Influence of cardiac phases on cortico-spinal excitability: Insights from input-output curves

Visceral signals, such as cardiac oscillations, are considered a significant source influencing ongoing cortical activity. Research has shown that perceptual and cognitive functions fluctuate with the heart cycle. Seminal studies proposed that upstream signals tied to cardiac contraction (i.e., systole) inhibit brain activity. However, a clear relationship between cardiac phases and cortical excitability, measured by motor-evoked potentials (MEPs) via transcranial magnetic stimulation (TMS), is not yet established. To examine the link between cardiac signals and corticospinal excitability (CSE), we combined electrophysiological measures with TMS targeting the left motor cortex (lM1) in healthy individuals. Input-output (I/O) curves of MEPs were modelled relative to cardiac phases, assessing CSE variations between systole and diastole. We also investigated how different cardiac output affect MEP amplitudes on a trial-by-trial basis.
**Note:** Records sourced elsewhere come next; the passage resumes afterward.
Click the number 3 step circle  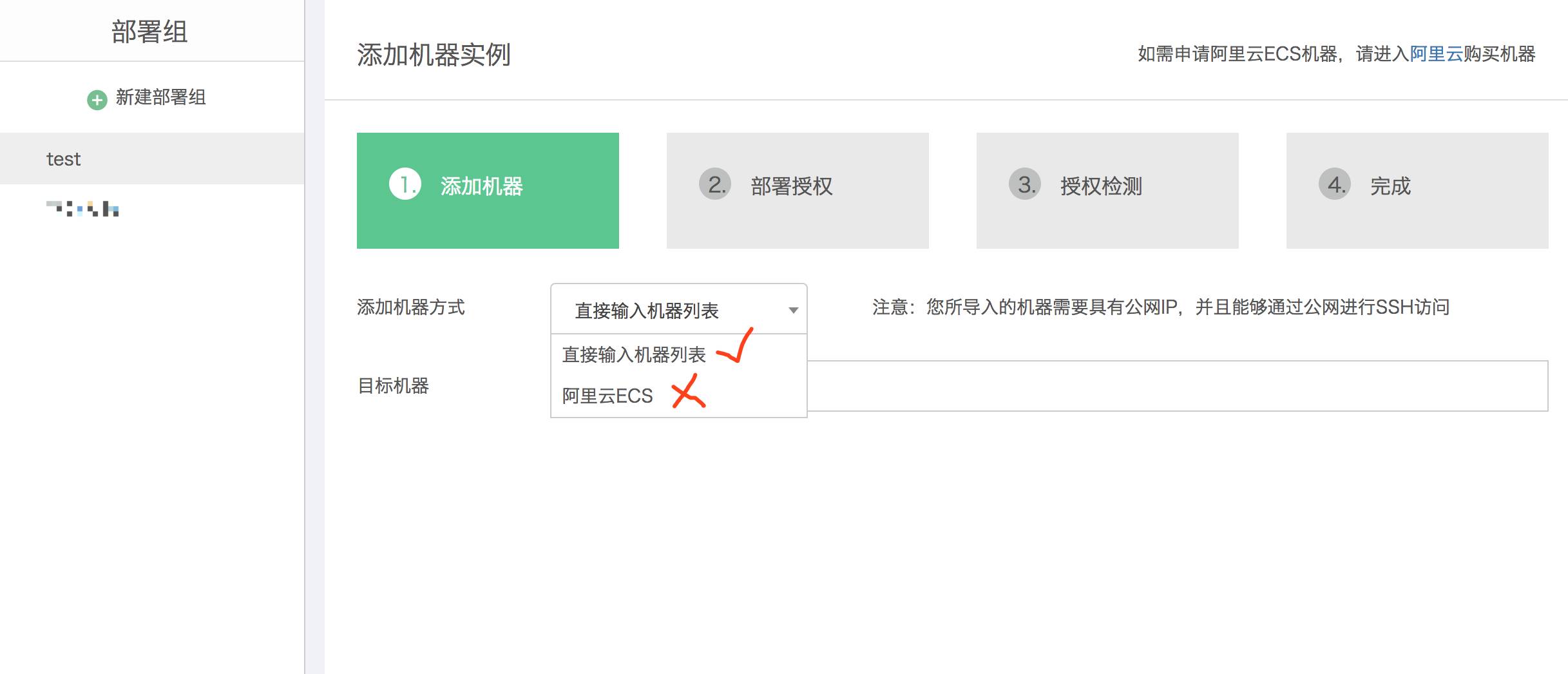tap(1025, 184)
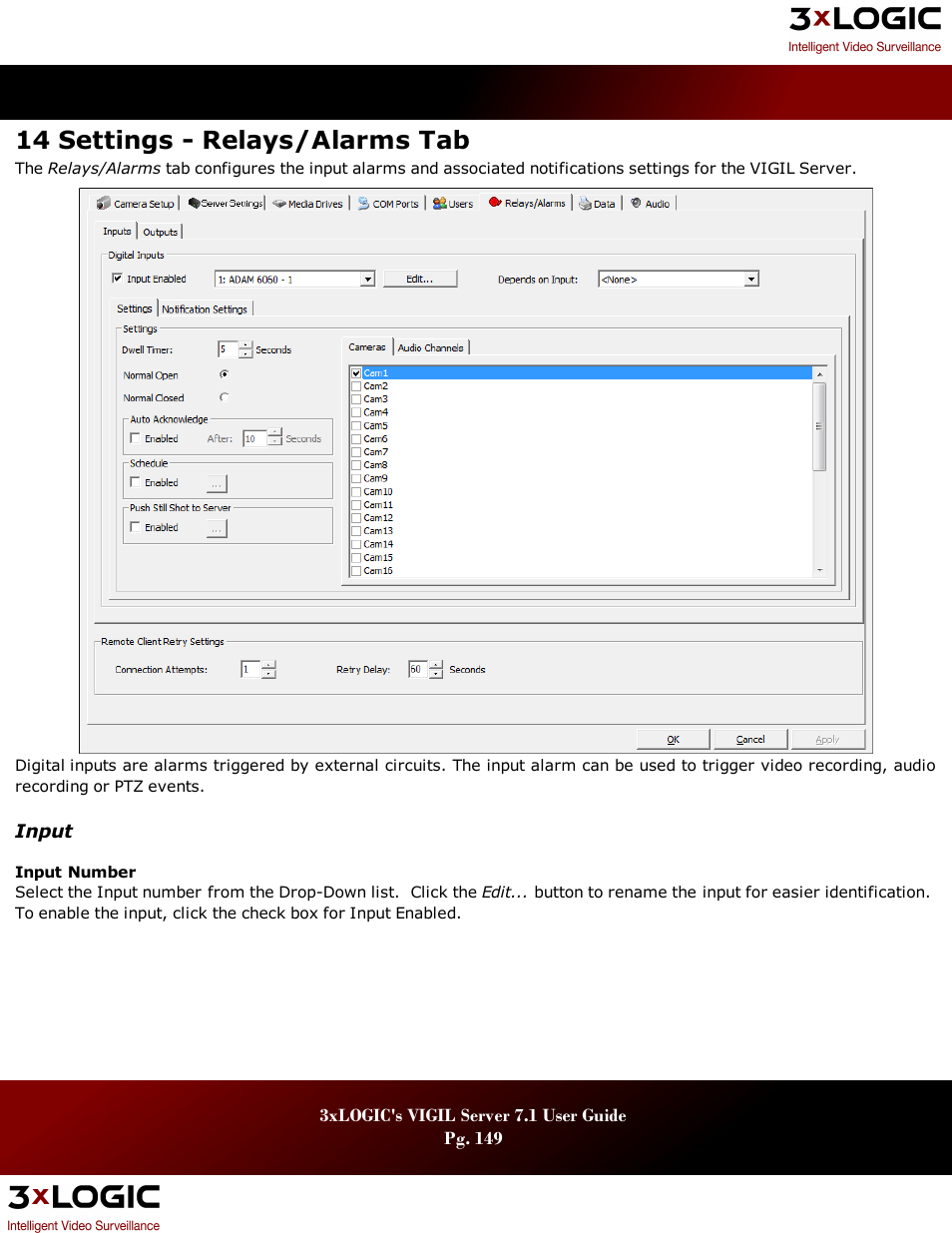Increase the Dwell Timer value
This screenshot has width=952, height=1233.
tap(246, 345)
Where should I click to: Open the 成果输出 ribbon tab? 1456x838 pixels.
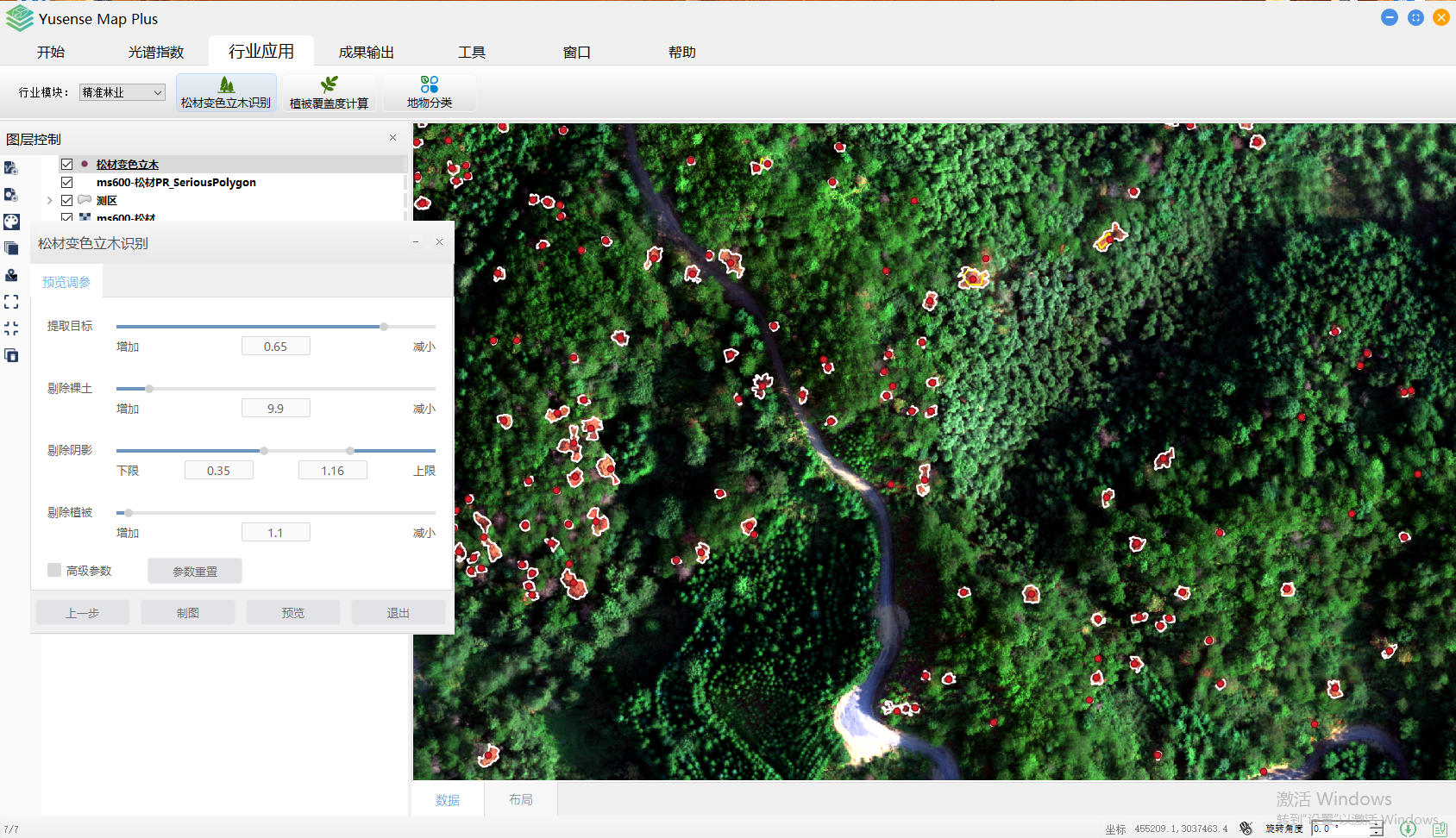click(x=366, y=52)
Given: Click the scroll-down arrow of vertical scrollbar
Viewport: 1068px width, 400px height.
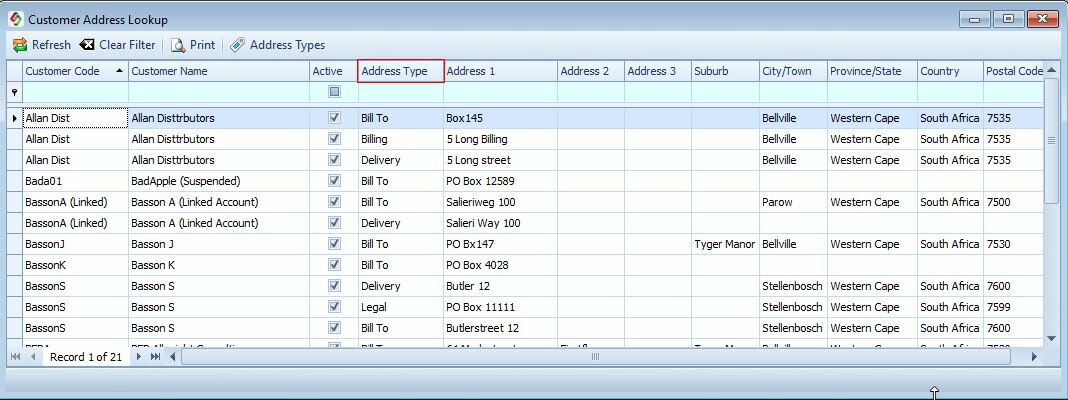Looking at the screenshot, I should pos(1051,339).
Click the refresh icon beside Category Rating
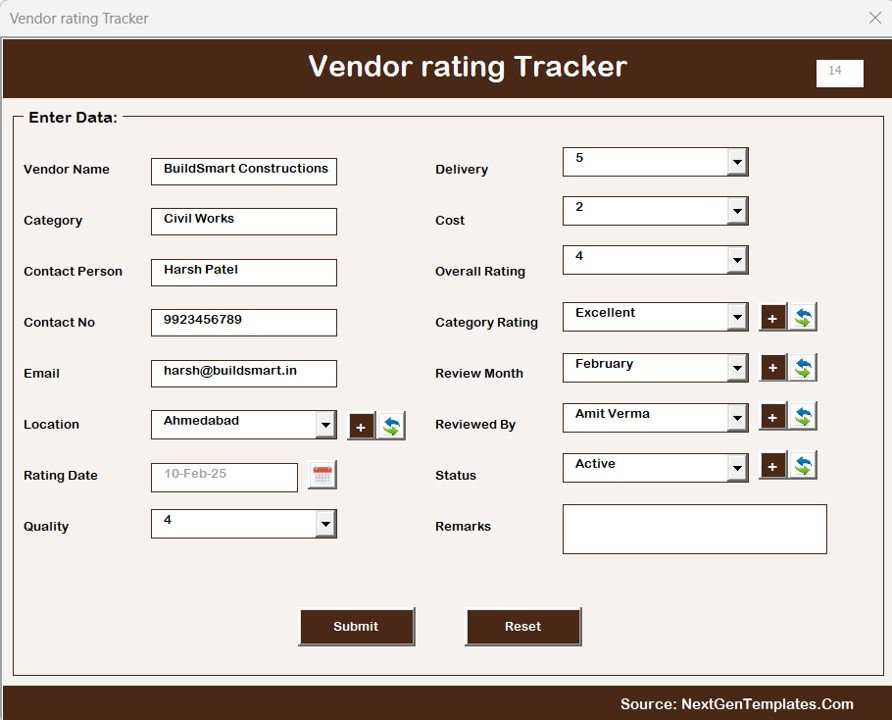Screen dimensions: 892x720 coord(803,317)
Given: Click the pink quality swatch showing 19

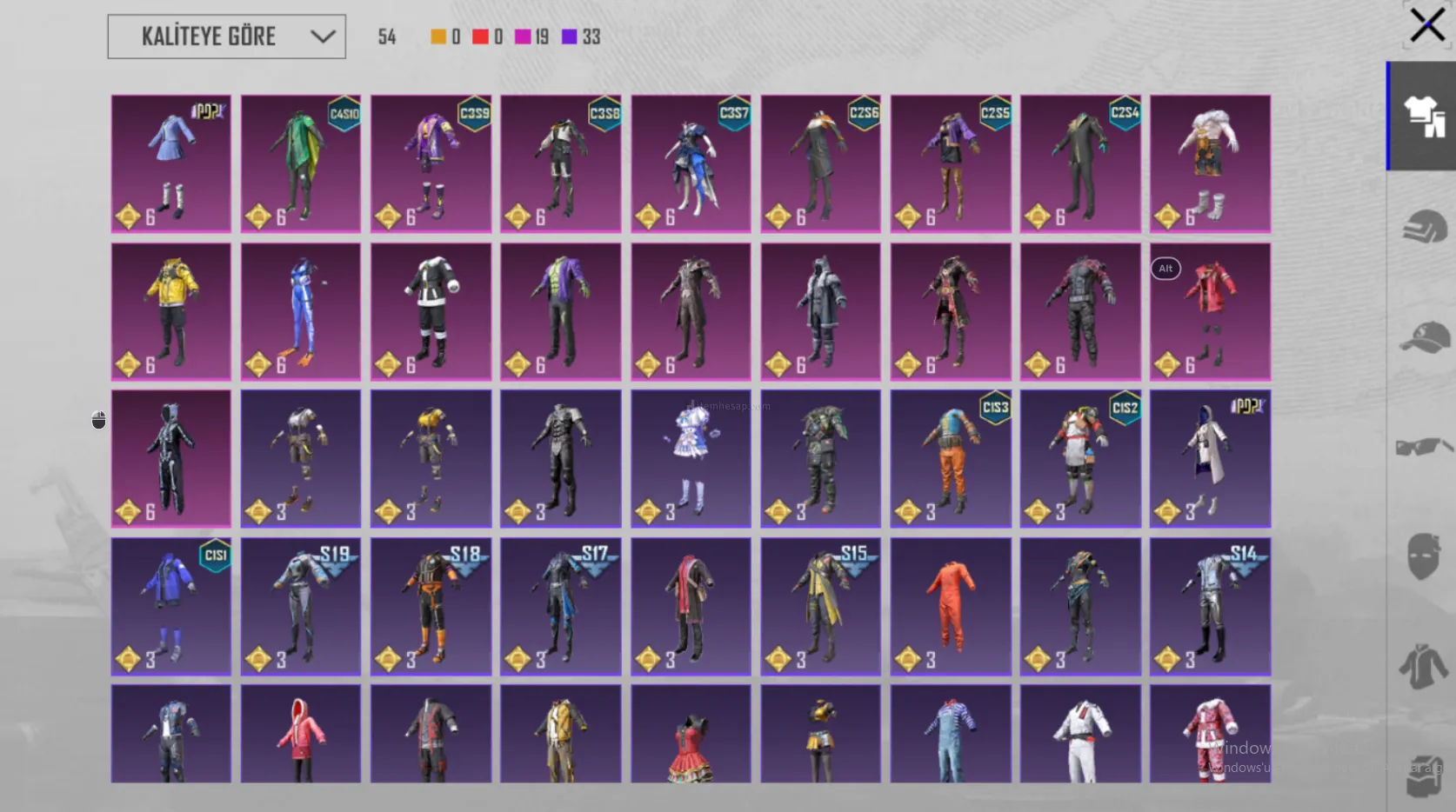Looking at the screenshot, I should 523,37.
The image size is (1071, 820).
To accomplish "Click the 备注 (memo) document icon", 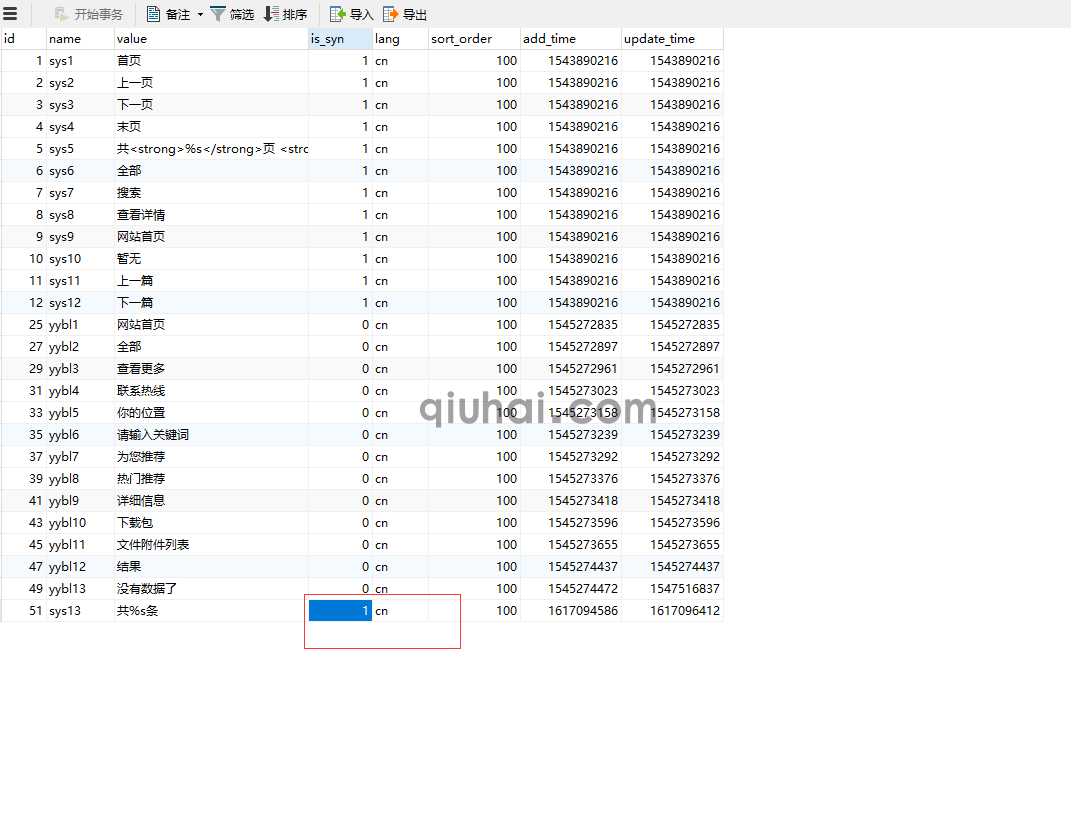I will [x=154, y=14].
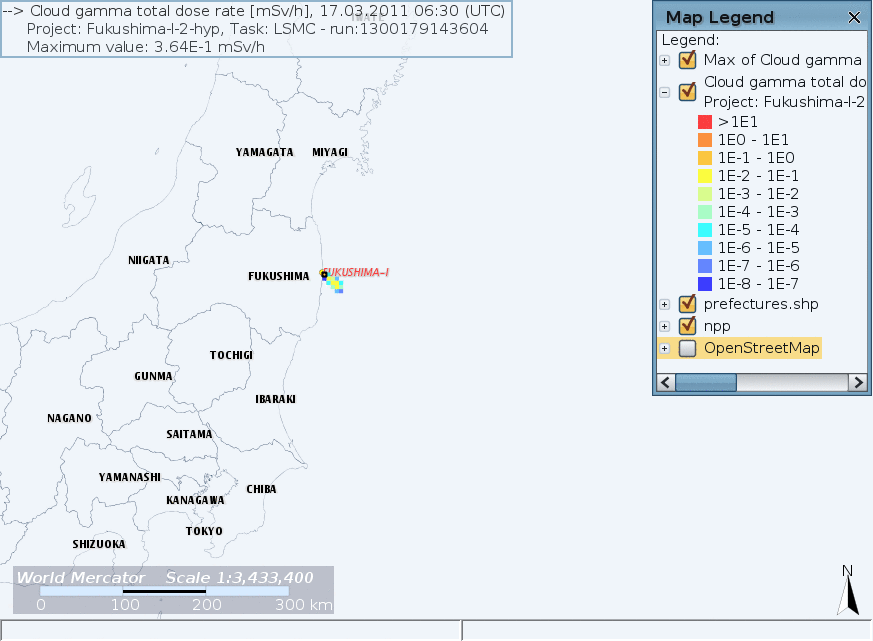
Task: Expand the npp layer node
Action: tap(665, 327)
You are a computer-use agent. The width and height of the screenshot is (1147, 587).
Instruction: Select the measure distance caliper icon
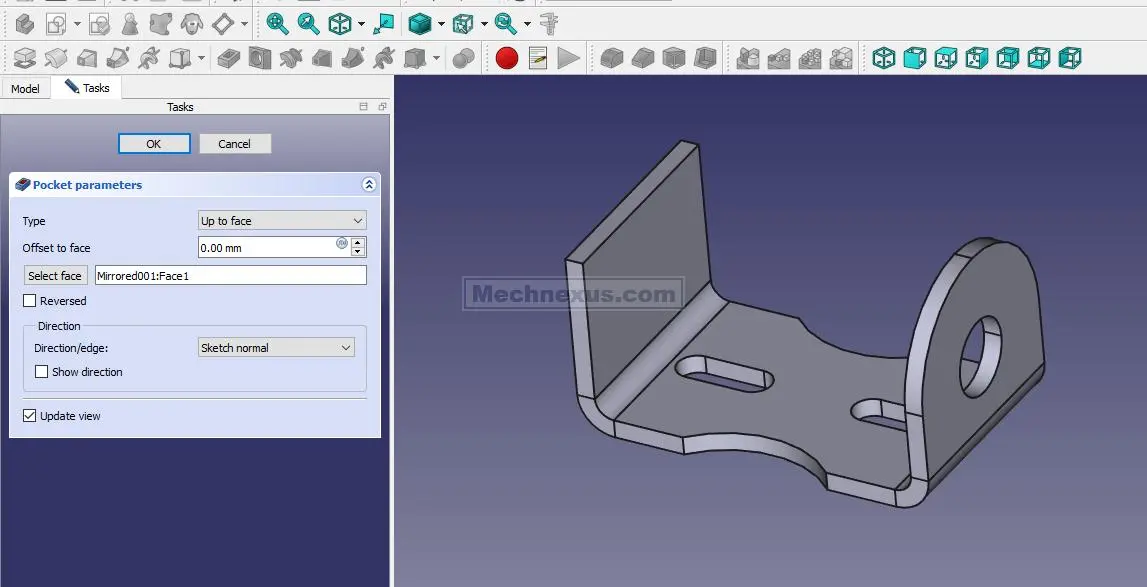pos(548,23)
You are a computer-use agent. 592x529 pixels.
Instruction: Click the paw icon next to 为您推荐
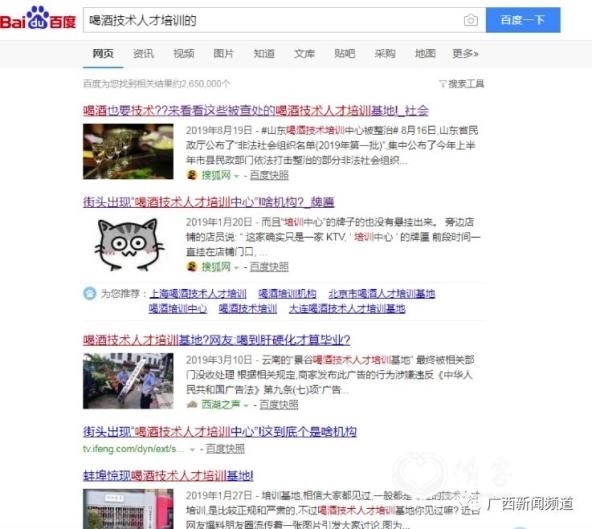pyautogui.click(x=89, y=293)
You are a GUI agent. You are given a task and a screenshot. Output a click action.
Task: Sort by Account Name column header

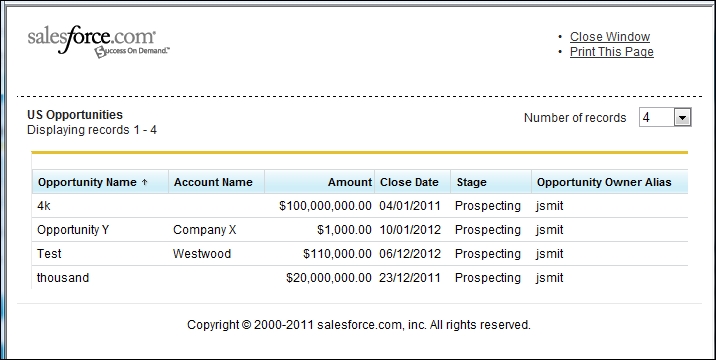[x=213, y=182]
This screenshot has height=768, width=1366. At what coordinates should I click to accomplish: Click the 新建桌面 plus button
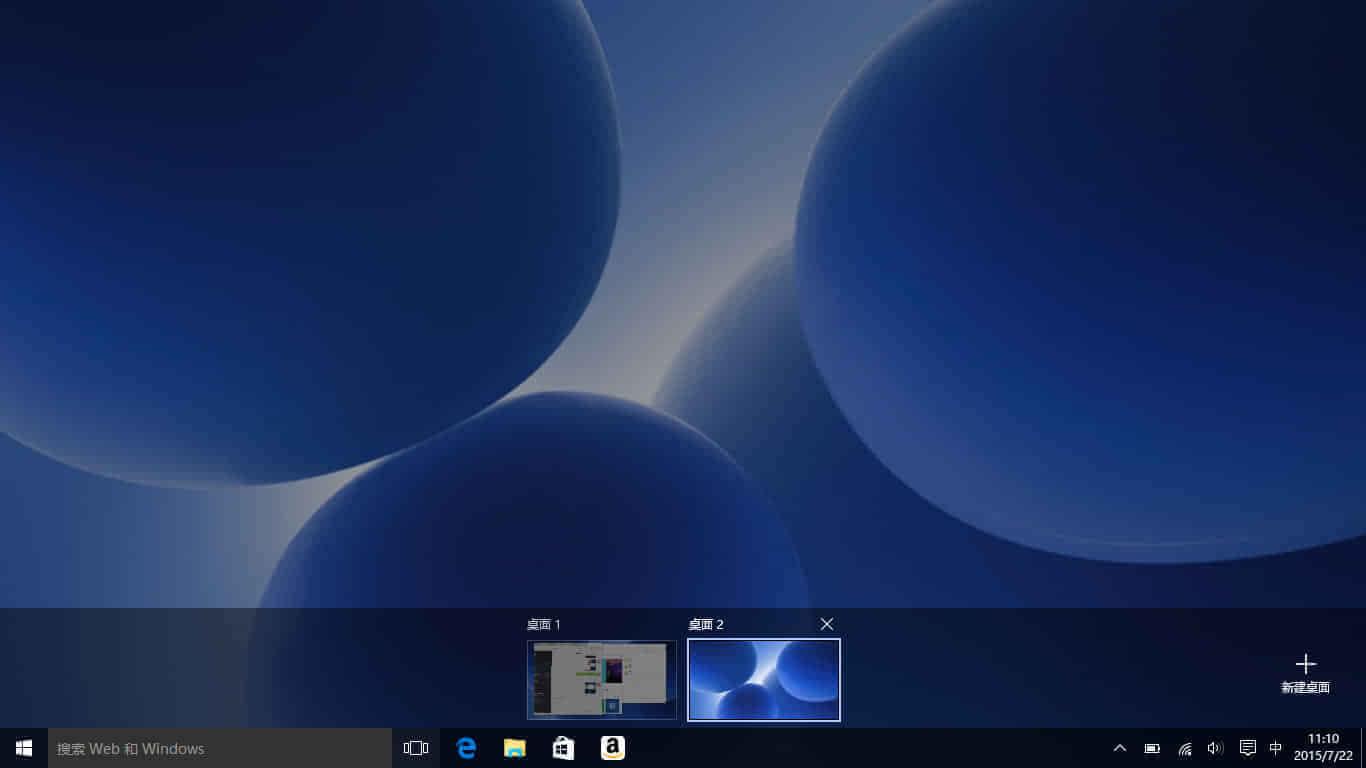click(x=1305, y=673)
Overall, I/O curves highlighted a greater inhibition of CSE during systoles, characterized by decreased MEP amplitudes at maximal stimulation intensities and a diminished corticomotor gain. Trial-by-trial assessment also indicated that MEPs amplitude may be negatively affected by the strength of cardiac output, indexed by the length of interbeat-intervals (IBIs). These findings suggest that cardiac signals actively modulate brain excitability, which holds significant implications. Accounting for the cardiac cycle can reduce variability in TMS and electrophysiological studies, improving reproducibility. Clinically, aligning non-invasive brain stimulation or neurorehabilitation protocols with phases of higher excitability (e.g., diastole) may enhance treatment efficacy and motor recovery. More broadly, the results contribute to models of brain–body interaction and may provide a physiological marker of altered heart–brain coupling in clinical populations.